DIRECTIONS | Copy the rows from the start of the dataset items through the line containing "Action: (723, 46)", replacing "shortcut" with "hotkey" and leaving everything else unchanged.

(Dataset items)
* * *

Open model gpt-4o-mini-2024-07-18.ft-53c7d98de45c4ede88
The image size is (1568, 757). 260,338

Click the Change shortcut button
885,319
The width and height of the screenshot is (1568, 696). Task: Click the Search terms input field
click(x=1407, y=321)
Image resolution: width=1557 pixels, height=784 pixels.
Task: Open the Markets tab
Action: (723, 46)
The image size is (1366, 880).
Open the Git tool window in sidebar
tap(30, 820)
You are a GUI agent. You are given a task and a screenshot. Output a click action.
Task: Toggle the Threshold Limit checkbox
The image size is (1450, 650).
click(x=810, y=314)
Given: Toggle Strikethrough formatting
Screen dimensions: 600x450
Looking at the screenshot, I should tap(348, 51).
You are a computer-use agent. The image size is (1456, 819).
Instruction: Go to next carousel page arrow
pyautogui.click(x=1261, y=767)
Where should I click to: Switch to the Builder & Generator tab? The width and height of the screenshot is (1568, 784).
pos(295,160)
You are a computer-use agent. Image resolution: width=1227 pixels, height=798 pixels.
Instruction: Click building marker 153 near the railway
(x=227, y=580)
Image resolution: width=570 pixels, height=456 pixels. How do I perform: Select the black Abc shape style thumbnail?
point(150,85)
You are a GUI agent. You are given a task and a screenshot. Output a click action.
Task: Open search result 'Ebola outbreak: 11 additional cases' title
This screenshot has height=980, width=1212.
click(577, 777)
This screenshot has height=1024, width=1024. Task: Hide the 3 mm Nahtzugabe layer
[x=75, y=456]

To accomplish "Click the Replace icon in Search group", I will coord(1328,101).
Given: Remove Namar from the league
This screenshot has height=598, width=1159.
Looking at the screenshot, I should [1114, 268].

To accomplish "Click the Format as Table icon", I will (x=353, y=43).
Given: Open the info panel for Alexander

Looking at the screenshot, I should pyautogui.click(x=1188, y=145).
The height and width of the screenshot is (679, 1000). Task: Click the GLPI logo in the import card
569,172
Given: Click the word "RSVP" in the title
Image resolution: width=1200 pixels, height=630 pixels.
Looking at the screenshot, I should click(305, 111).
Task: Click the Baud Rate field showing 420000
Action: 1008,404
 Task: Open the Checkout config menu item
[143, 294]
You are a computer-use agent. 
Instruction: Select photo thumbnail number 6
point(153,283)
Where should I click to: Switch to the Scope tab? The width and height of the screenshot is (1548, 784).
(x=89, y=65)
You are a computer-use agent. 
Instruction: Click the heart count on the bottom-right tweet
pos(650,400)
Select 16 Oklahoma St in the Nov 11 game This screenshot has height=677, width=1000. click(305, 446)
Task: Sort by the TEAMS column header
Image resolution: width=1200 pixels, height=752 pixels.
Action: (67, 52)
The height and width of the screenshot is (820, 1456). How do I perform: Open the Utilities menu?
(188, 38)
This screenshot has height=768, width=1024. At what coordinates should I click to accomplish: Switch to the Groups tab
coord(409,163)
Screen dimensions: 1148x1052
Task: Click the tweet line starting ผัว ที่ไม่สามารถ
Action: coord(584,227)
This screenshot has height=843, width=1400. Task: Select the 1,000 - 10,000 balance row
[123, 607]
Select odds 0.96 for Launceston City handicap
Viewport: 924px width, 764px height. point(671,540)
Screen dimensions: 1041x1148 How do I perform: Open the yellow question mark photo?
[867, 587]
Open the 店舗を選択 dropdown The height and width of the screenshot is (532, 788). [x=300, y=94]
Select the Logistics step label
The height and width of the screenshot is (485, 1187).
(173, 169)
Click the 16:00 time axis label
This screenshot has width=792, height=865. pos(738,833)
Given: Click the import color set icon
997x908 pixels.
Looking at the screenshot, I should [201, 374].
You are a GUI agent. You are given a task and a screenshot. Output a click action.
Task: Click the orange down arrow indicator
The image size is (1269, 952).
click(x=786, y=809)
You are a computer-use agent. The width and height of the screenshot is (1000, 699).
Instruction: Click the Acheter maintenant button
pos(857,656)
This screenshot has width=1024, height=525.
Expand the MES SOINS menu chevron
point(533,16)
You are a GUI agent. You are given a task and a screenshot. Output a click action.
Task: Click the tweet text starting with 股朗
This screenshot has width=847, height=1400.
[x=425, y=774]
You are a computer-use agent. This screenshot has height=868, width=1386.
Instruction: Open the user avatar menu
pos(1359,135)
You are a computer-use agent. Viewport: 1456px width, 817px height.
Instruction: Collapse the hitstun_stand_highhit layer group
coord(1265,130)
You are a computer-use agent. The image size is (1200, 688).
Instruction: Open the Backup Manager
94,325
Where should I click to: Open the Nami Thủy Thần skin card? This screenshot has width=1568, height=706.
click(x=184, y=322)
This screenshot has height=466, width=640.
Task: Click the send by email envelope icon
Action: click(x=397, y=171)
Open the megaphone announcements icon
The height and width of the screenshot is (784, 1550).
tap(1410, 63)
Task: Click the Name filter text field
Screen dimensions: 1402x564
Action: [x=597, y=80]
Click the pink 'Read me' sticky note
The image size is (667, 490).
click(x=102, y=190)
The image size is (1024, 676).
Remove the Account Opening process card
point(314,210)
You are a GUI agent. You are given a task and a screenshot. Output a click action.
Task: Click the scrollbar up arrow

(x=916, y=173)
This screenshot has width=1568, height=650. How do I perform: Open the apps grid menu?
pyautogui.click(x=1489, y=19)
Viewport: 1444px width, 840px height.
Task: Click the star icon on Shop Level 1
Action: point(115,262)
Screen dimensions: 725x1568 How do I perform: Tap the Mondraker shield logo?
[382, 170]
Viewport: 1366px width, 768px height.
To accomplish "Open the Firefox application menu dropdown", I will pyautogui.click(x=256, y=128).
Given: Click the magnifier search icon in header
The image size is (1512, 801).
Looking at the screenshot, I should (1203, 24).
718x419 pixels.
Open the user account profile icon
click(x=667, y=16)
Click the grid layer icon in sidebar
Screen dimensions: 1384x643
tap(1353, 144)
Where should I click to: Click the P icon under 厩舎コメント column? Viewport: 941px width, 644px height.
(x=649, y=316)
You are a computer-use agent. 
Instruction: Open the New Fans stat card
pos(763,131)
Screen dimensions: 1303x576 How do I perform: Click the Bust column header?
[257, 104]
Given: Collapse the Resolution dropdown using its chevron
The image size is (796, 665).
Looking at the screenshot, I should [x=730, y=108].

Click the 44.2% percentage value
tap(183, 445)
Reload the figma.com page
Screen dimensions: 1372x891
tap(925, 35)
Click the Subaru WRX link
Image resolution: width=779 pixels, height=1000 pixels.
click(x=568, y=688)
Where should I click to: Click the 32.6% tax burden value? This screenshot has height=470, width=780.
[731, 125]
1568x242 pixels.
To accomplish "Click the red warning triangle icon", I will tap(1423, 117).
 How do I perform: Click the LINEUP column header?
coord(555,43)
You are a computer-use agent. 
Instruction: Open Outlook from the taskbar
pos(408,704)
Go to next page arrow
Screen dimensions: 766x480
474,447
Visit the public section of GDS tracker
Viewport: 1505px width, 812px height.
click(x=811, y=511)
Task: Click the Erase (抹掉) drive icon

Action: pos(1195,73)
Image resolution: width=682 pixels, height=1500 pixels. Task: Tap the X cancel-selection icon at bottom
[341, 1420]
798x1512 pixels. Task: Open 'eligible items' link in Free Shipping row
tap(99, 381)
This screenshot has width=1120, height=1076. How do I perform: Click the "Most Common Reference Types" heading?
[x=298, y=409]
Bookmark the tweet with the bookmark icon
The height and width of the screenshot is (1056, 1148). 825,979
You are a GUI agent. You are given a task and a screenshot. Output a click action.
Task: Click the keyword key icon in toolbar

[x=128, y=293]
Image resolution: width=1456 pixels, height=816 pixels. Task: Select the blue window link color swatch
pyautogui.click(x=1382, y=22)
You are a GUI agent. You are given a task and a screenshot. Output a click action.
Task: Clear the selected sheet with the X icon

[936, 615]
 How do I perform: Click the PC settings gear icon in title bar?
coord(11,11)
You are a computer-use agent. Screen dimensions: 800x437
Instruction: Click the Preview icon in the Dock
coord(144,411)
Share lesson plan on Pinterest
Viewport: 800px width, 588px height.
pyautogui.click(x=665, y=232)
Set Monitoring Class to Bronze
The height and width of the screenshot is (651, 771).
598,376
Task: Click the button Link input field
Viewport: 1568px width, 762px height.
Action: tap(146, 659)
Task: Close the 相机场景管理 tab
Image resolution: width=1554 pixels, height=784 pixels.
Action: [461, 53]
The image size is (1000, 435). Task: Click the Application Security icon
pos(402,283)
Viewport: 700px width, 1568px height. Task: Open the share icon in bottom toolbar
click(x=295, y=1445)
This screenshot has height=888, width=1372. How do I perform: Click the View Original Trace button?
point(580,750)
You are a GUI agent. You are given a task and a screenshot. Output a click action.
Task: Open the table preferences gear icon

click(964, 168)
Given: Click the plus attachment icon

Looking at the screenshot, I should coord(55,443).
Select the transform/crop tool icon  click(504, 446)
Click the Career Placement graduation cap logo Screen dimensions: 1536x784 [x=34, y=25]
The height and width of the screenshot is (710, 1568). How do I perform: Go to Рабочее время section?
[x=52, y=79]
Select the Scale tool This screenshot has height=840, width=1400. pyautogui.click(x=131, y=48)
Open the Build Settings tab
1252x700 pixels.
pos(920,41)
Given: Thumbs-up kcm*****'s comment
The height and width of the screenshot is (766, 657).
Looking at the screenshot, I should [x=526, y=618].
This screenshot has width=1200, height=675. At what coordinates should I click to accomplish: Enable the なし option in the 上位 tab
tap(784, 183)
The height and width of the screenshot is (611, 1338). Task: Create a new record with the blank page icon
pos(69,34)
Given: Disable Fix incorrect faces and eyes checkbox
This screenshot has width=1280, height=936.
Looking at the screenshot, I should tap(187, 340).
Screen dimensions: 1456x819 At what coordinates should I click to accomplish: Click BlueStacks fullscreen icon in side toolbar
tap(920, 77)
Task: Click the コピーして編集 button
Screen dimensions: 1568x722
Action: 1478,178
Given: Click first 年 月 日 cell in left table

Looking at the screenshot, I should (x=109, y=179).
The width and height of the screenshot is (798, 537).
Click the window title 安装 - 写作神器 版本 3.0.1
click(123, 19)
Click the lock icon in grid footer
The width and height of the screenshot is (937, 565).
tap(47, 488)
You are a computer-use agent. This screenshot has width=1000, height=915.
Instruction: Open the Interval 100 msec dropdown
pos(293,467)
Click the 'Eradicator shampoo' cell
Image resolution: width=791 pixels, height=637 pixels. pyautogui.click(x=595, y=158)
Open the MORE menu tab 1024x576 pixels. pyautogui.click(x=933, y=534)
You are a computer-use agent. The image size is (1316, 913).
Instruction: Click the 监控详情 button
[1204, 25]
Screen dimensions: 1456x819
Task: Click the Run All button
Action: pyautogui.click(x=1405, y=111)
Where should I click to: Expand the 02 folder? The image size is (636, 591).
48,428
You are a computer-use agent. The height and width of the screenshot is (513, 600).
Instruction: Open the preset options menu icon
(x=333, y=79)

* * *

SOLUTION FOR THIS PROBLEM |
Open model gpt-4o-mini-2024-07-18.ft-53c7d98de45c4ede88
The image size is (1568, 757). 260,338

Click the Change hotkey button
885,319
The width and height of the screenshot is (1568, 696). Task: Click the Search terms input field
click(x=1407, y=321)
Image resolution: width=1557 pixels, height=784 pixels.
Task: Open the Markets tab
Action: (723, 46)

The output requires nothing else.